30 I should add that this does not appear to be the sort of trade rival case (if indeed the applicants and Optus can be described as trade rivals) where it is almost inevitable that everyday commercial decisions of one party will be affected by confidential information gained in the course of litigation. Mr Bannon did not suggest that, apart from the applicants' negotiations with Optus or its competitors, they would be at risk of inadvertently misusing the confidential information.
31 Mr Bannon pointed out that the existing regime seems to have operated thus far without the applicants having complained that they have been impeded in the conduct of the litigants. That is true, but circumstances have changed, since it is only now that the full extent of discovery, and of the claims to confidentiality, have become apparent.
32 Mr Bannon also pointed out that Optus was an unwilling party to the litigation and that, according to the pleadings, it was in some respects as much a victim of misuse of market power as the applicants were. I think it appropriate to take account of the fact that discovery constitutes a very serious invasion of the privacy and confidentiality of a litigant's affairs (see [11] above). However, I do not think it materially assists Optus on the present application that it has been brought into the proceedings against its will.
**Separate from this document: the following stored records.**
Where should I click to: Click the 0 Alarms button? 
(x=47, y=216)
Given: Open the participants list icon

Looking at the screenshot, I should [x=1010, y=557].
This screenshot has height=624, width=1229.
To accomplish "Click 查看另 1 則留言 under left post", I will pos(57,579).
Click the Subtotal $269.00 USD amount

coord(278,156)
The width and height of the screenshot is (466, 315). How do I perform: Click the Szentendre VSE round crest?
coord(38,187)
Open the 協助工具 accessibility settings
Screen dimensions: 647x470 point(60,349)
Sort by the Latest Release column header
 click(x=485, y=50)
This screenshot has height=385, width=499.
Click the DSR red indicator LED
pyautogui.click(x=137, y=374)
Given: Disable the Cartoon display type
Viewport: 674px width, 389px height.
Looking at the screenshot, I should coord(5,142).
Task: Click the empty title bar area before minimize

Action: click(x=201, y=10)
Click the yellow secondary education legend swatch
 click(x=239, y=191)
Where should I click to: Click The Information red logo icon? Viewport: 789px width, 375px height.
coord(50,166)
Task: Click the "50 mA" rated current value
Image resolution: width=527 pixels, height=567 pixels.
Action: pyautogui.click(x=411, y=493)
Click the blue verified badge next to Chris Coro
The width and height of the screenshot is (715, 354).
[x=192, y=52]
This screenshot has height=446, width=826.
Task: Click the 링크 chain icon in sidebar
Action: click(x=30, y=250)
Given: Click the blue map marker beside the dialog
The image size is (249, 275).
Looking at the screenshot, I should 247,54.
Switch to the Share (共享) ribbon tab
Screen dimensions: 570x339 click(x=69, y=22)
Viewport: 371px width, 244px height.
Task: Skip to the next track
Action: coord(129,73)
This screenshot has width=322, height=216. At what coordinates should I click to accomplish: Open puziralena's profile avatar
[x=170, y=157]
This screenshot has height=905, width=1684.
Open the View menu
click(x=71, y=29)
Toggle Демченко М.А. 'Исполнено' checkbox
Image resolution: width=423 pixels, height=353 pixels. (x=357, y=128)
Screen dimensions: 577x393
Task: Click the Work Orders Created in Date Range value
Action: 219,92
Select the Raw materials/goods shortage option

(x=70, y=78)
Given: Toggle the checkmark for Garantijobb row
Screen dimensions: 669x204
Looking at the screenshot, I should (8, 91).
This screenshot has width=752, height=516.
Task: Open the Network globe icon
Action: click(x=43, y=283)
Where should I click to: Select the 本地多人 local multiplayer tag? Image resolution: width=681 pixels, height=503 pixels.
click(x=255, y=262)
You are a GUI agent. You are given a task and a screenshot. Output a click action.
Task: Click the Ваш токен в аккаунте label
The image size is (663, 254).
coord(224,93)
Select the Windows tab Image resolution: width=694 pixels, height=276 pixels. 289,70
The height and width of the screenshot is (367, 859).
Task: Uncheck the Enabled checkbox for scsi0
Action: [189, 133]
That is virtually always the position of a defendant or respondent in proceedings like the present case.
33 On balance, I think that the matter relied on by the applicants, particularly the prejudice in the conduct of the litigation that would otherwise flow, justify Mr Stokes to be added to the list of Authorised Recipients, subject of course to his executing the Undertaking. While I do not think that the matters relied on by Optus outweigh the considerations favouring making the orders sought by the applicants, I think that Optus should have an opportunity, if it wishes, to identify particular confidential documents that it says should not be inspected or the contents of which should not be disclosed to Mr Stokes. I do not mean by this that Optus should now be free to identify large numbers of confidential documents and invite the Court to rule on each one. Rather, I have in mind that it is possible that there are a small number of particularly commercially sensitive documents that, according to Optus, might create specific, identifiable prejudice to it if disclosed to Mr Stokes.
34 I therefore propose to make the orders sought by the applicants, but to stay the orders for permitting Mr Stokes to inspect any confidential documents discovered by Optus, or permitting any person signing the Confidentiality Undertaking in Schedule 1 to Annexure A to these orders to disclose the documents or any information contained in them, to Mr Stokes, for 21 days. If within that time, Optus files a further motion seeking orders that Mr Stokes not have access to specified documents, the stay will be extended in relation to those documents until further order.
I certify that the preceding thirty-four (34) numbered paragraphs are a true copy of the Reasons for Judgment herein of the Honourable Justice Sackville.